Cada vez mais estamos nos familiarizando com toda essa história de que a comunicação mundial passa hoje por uma mudança extremamente profunda. Sem me ocupar com esse tema por hora (ao menos nesse post) , acredito que é importante falar sobre a manutenção da FORMA com que os indivíduos ainda recebem a informação, seja no nosso novo mundo de tecnologia e blogosfera ou nos longínquos – porém não extintos – tempos dos grandes emissores de notícias.
Afinal de contas, em períodos de mudança, algumas realidades diferentes vêm a coexistir de forma contraditória. Amadurecemos a troca de informações, mas ainda precisamos participar da evolução da RECEPÇÃO dessas informações.
Vou dar um clássico exemplo, tomando como base que ainda hoje o principal modelo de mídia é aquele tradicional, que não é novidade para os nossos avós.

Todos os dias, ouvimos muito sobre os efeitos nem sempre benéficos da mídia, e diversas vezes esses comentários seguem acompanhados de severas críticas em relação ao modelo atual de emissão de informações.
Enfim, os efeitos manipuladores e algumas vezes destrutivos, mas frequentemente polêmicos dos canais de mídia já são conhecidos. Mas em 1938, a história era ainda um pouco diferente.
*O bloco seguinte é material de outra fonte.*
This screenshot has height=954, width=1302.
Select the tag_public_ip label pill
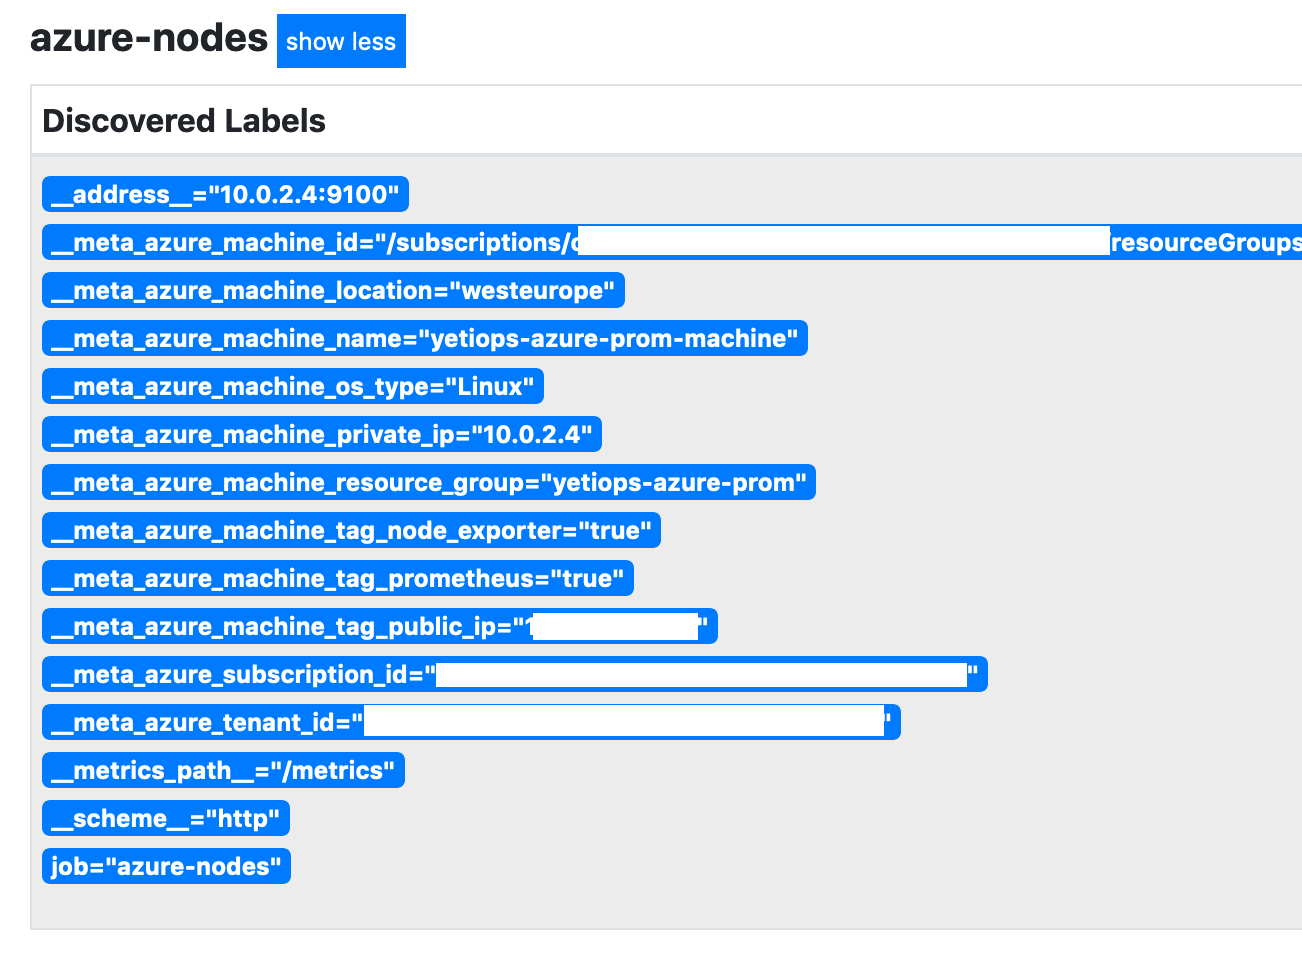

Sem conhecer a longo prazo o rádio, cidadãos americanos ficaram alarmados com a notícia de que seres extraterrestres estavam invadindo o planeta Terra.
Mal entendidos a parte, o “furo de reportagem” era na verdade uma dramatização do romance “Guerra dos mundos”, de H.G. Wells, que havia sido publicado em um jornal americano em 1898.
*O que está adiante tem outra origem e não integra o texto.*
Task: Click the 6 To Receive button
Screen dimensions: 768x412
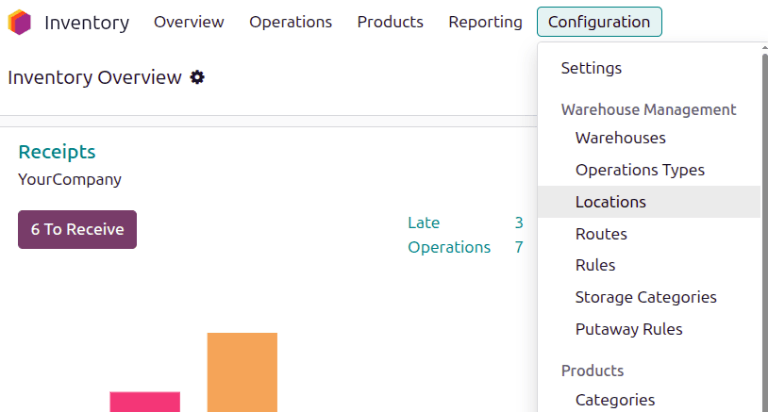Action: pyautogui.click(x=77, y=229)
Hoje, quando conhecemos casos tão marcantes como esse para a história do jornalismo, acabamos por refletir sobre o papel e, principalmente sobre a responsabilidade da imprensa.
Em menor grau, acontecem “Casos Welles” até hoje, como a publicação dos mísseis falsos lançados pelo governo iraniano.
Mas porque diabos hoje, 71 anos depois do citado caso, ainda acontecem confusões e relativo pânico quando são desastradamente publicadas notícias falsas ou distorcidas?
Certamente a humanidade não se adapta fácil às mudanças tecnológicas.
Explico. Enquanto o rádio tinha um ar de novidade em épocas passadas, nem todo mundo hoje sabe o potencial de um programa como o Photoshop ou o After Affects, capazes de modificar com perfeição elementos em fotos e vídeos, respectivamente.
Assim, nós, eternos receptores da mídia, devemos no mínimo tomar cuidado com aquilo que vemos ou ouvimos, sabendo que por trás de toda matéria há um ser-humano, que pode desde fazer uma apuração desastrada até mesmo utilizar fontes mentirosas ou equivocadas.
Aquela novela com repercussão desastrosa no século passado no mínimo demonstra o tamanho poder a que estamos submetidos de forma latente, fazendo multidões se moverem por causas que podem ser legítimas. Ou não.